Please give the records again from the line with "Task: Toggle the" up to and including the line with "Action: click(694, 404)", swapping "Impressions" for "Clicks" and leaving everything else unchanged. Leave the pictures out of your answer.

--- START INPUT ---

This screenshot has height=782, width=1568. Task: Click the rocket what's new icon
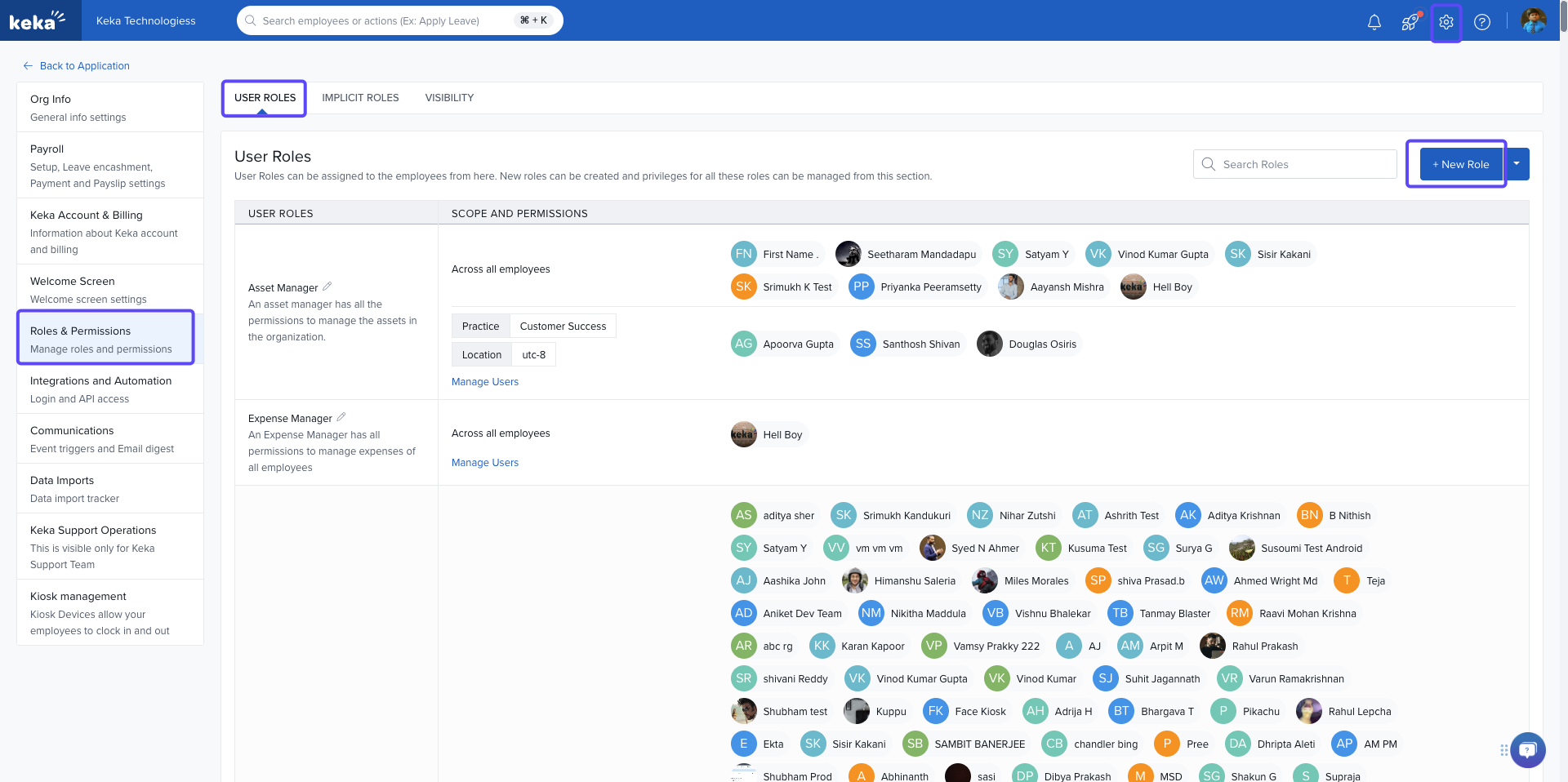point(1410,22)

--- END INPUT ---
--- START INPUT ---

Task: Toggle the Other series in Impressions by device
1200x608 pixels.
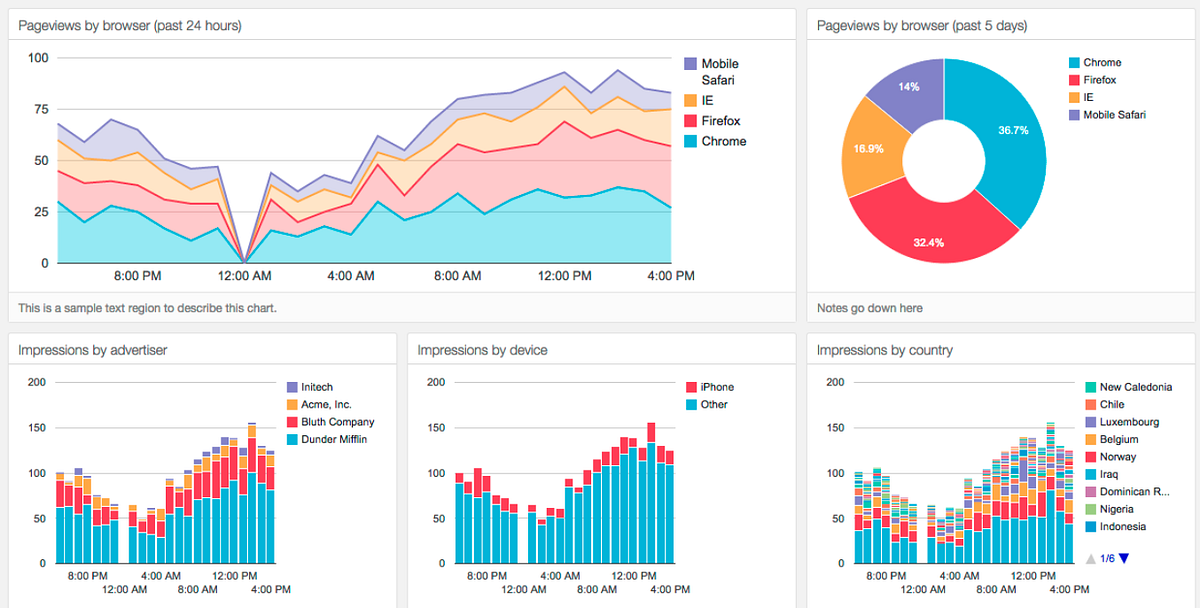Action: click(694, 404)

--- END INPUT ---

OUTPUT FOR THIS EXERCISE:
Task: Toggle the Other series in Clicks by device
1200x608 pixels.
Action: click(694, 404)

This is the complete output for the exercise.